Telephone Problems

Telephone Problems

telephone problems

William can’t reach Betsy on the telephone. The Grammar focuses on Phrasal Verbs.

Revo: “Hi, is Betsy there?”
William: “No, you just missed her.”
Revo: “Do you know where she went, or how long she’ll be gone?”
William: “I think she just went to the store. She’ll be back soon.”
Revo: “I usually pay her on the first. This is Revo.”
William: “Hi Revo, I can tell her you called.”
Revo: “Thanks, I appreciate that.”
William: “Was there any message or anything?”
Revo: “Well, I can bring down the money. But I need a receipt.”
William: “I can give you that. Or you can just come down around two.”
Revo: “That sounds good, I’ll just wait an hour and then come down.”
William: “No problem.”


Come down as an idiom (phrasal verb) means to lose wealth or position; it can also mean to pass or be handed down by tradition. But here it is used as a prepositional verb and means to descend. See online Idioms Dictionary.

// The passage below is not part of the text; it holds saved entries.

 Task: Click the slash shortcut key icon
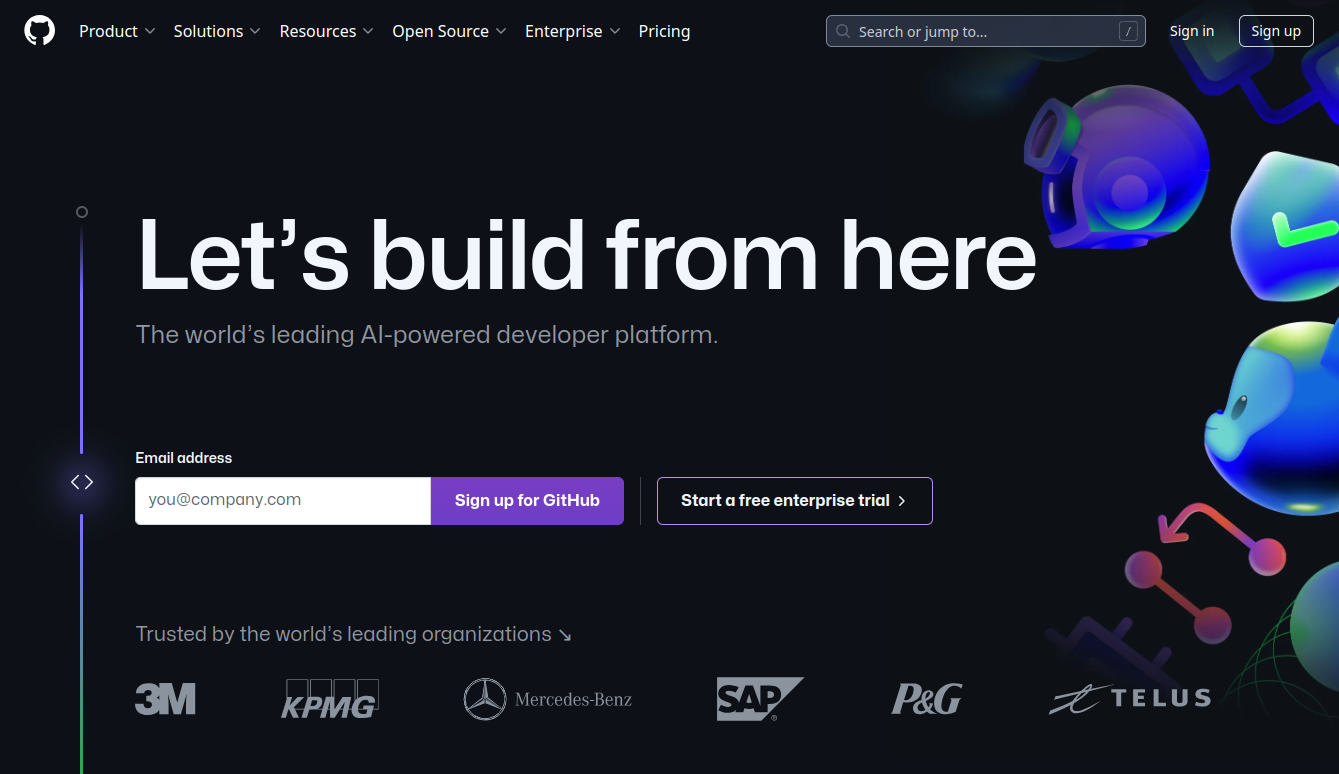coord(1128,32)
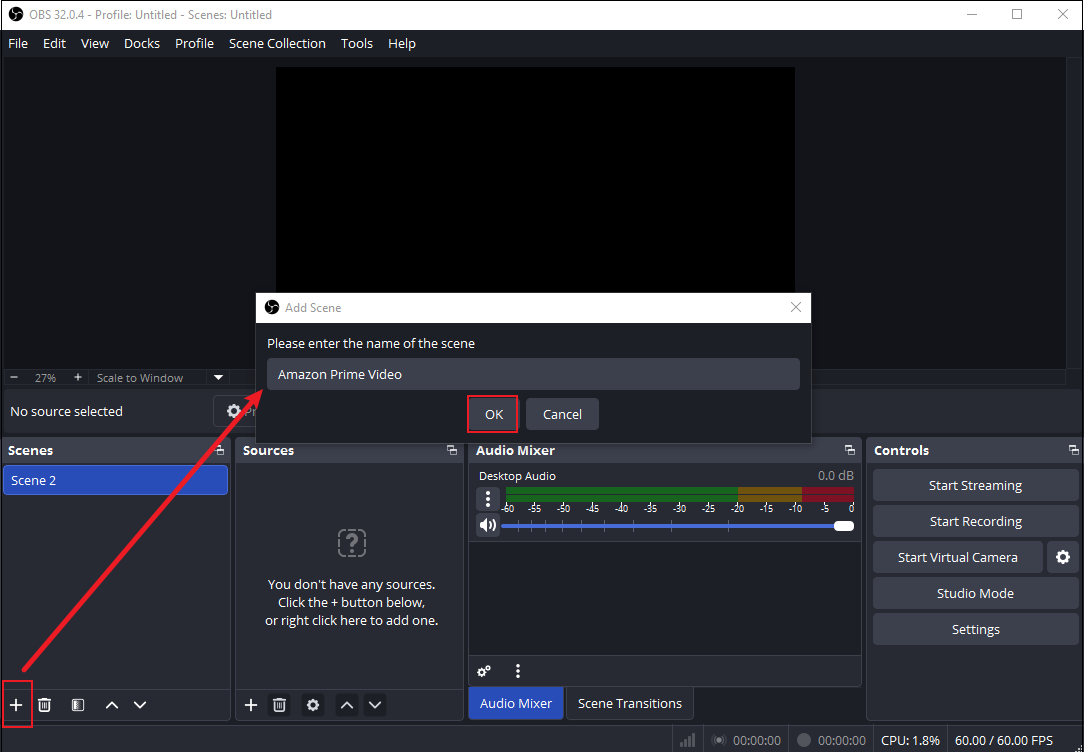Click the advanced audio properties gear in Audio Mixer
The height and width of the screenshot is (752, 1084).
tap(484, 671)
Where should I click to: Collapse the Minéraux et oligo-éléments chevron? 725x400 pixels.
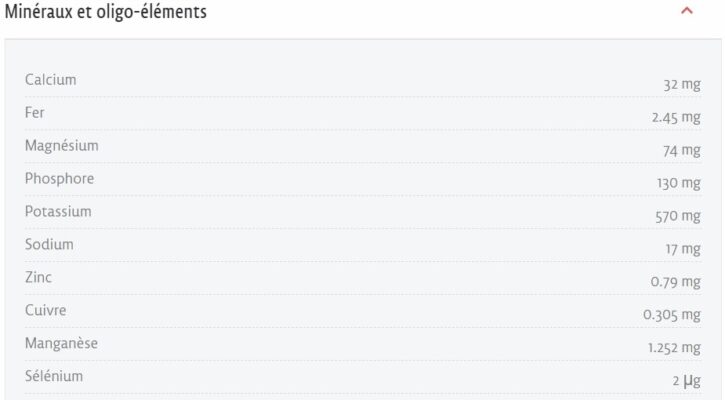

Topic Suggested for Comments: Phrasal Verbs

“I’ll wait an hour and then come down.” This descent (via stairs or elevator) implies that Revo lives upstairs. The verb is quite separable from the preposition, and may even stand alone: “I’ll wait an hour and then come.” Here “come down” is not used as a Phrasal Verb.


Nicole is having telephone problems. The Grammar focuses on the meaning of a special Idiom.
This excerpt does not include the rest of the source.